2.4 Dosing Considerations

  • The dosage of the final parenteral nutrition containing Selenious Acid Injection must be based on the concentrations of all components in the solution and the recommended daily nutritional requirements [see Dosage and Administration (2.5)]. Consult the prescribing information of all added components to determine the recommended nutritional requirements for dextrose, amino acids and lipid emulsion, as applicable.

  • Prior to administration of parenteral nutrition solution containing Selenious Acid Injection, correct severe fluid, electrolyte and acid-base disorders.

2.5 Recommended Dosage and Monitoring in Adults and Pediatric Patients

  • There are two dosage strengths for Selenious Acid Injection: 6 mcg/mL and 60 mcg/mL of selenium.

  • Selenious Acid Injection in a concentration of 6 mcg/mL is recommended for use in pediatric patients, particularly those weighing 7 kg or less.
  • The dosage of Selenious Acid Injection should be individualized based on the patient’s clinical condition, nutritional requirements, and the contribution of oral or enteral selenium intake.

  • The dosages in Table 1 are general recommendations intended for most patients. However, based on clinical requirements, some patients may require a higher dosage.

Table 1: Recommended Dosage of Selenious Acid Injection for Adults and Pediatric Patients by Estimated Weight

Population Recommended Dosage
Adults 60 mcg/day
Pediatric Patients 7 kg and above 2 mcg/kg/day (up to 60 mcg/day)
Pediatric Patients less than 7 kg 2 to 4 mcg/kg/day
  • Monitor selenium concentrations during treatment. Selenium concentrations may vary depending on the assay used and the laboratory reference range.
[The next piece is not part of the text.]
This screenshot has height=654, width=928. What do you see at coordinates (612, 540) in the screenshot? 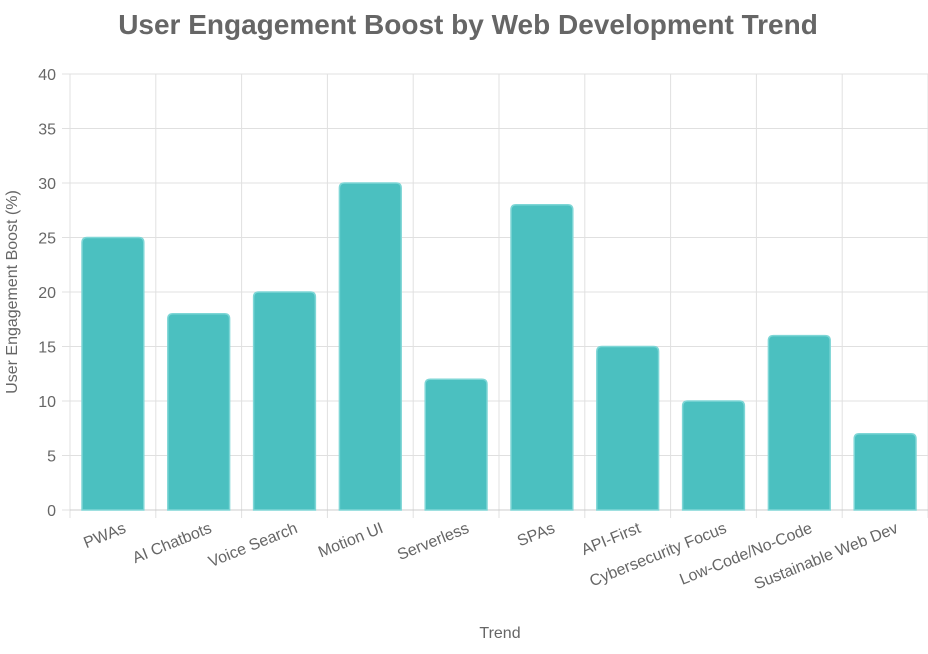
I see `x-tick-label: API-First` at bounding box center [612, 540].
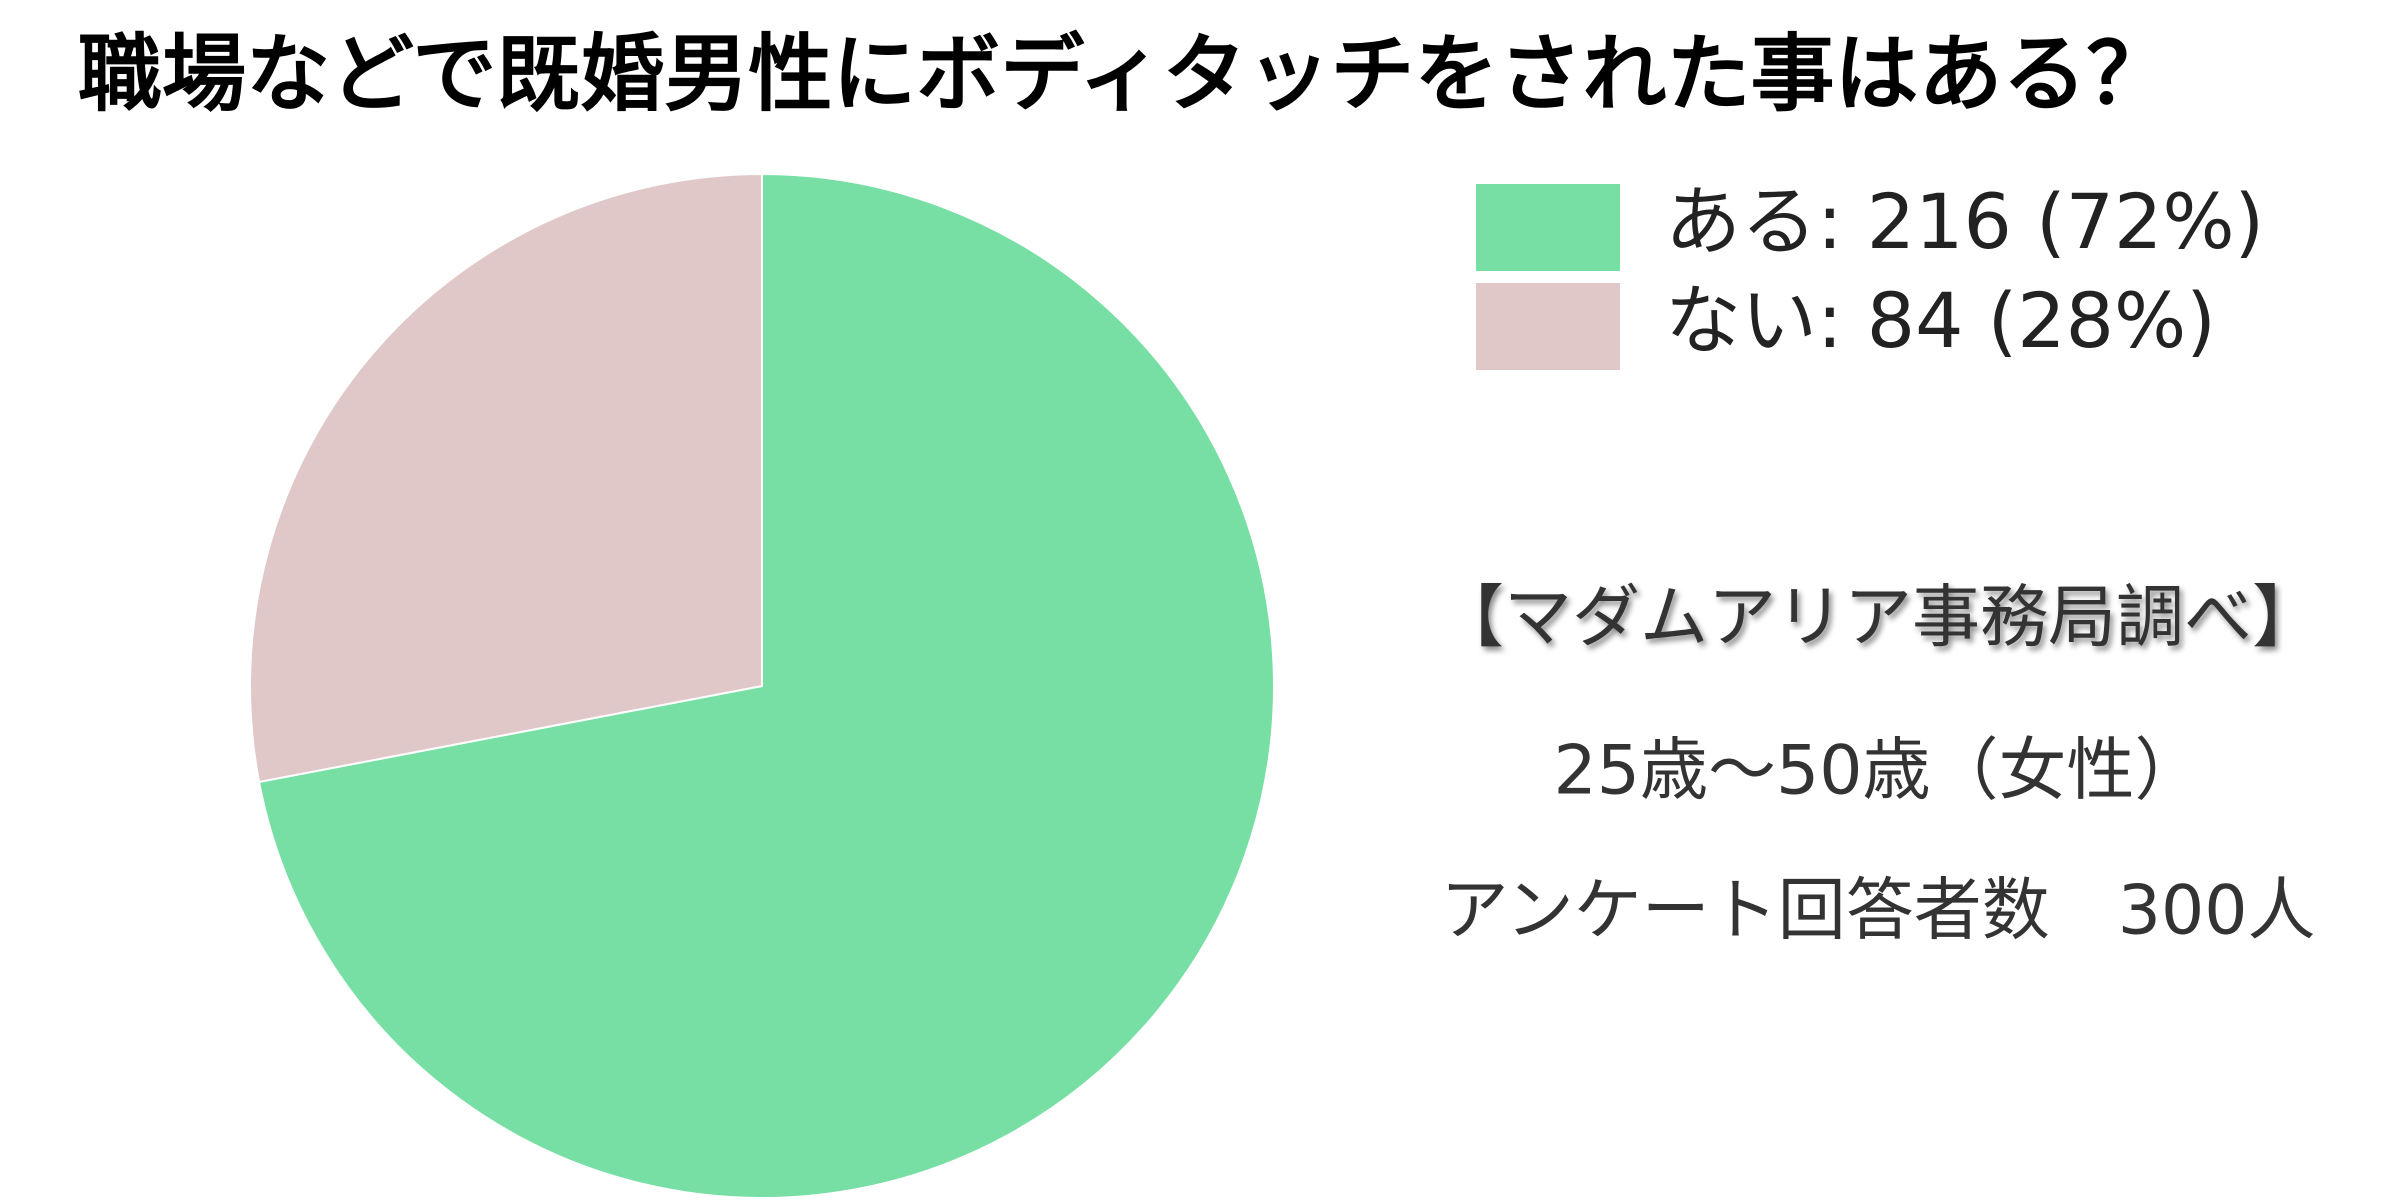 The height and width of the screenshot is (1200, 2400). Describe the element at coordinates (1940, 320) in the screenshot. I see `legend-label: ない: 84 (28%)` at that location.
Selenious Acid Injection, USP is a clear colorless solution available in the following:

  • Pharmacy Bulk Package: 600 mcg/10mL (60 mcg/mL) of selenium
  • Single-Dose Vial: 12 mcg/2 mL (6 mcg/mL) of selenium




5.1 Pulmonary Embolism due to Pulmonary Vascular Precipitates

Pulmonary vascular precipitates causing pulmonary vascular emboli and pulmonary distress have been reported in patients receiving parenteral nutrition. The cause of precipitate formation has not been determined in all cases; however, in some fatal cases, pulmonary emboli occurred as a result of calcium phosphate precipitates. Precipitation has occurred following passage through an in-line filter; in vivo precipitate formation may also have occurred. If signs of pulmonary distress occur, stop the parenteral nutrition infusion and initiate a medical evaluation. In addition to inspection of the solution [see Dosage and Administration (2.2, 2.3)], the infusion set and catheter should also periodically be checked for precipitates.

5.2 Vein Damage and Thrombosis

Selenious Acid Injection has a low pH and must be prepared and used as an admixture in parenteral nutrition solutions. It is not for direct intravenous infusion.
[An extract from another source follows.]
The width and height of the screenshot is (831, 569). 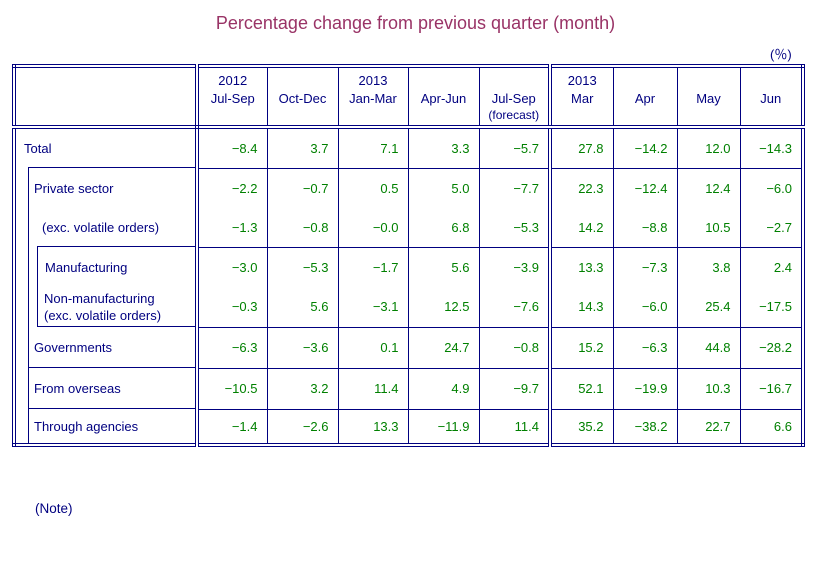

In addition, consider the osmolarity of the final parenteral nutrition solution in determining peripheral versus central administration. Solutions with an osmolarity of 900 mOsmol/L or greater must be infused through a central catheter [see Dosage and Administration (2.1)]. The infusion of hypertonic nutrient injections into a peripheral vein may result in vein irritation, vein damage, and/or thrombosis. The primary complication of peripheral access is venous thrombophlebitis, which manifests as pain, erythema, tenderness or a palpable cord. Remove the catheter as soon as possible, if thrombophlebitis develops.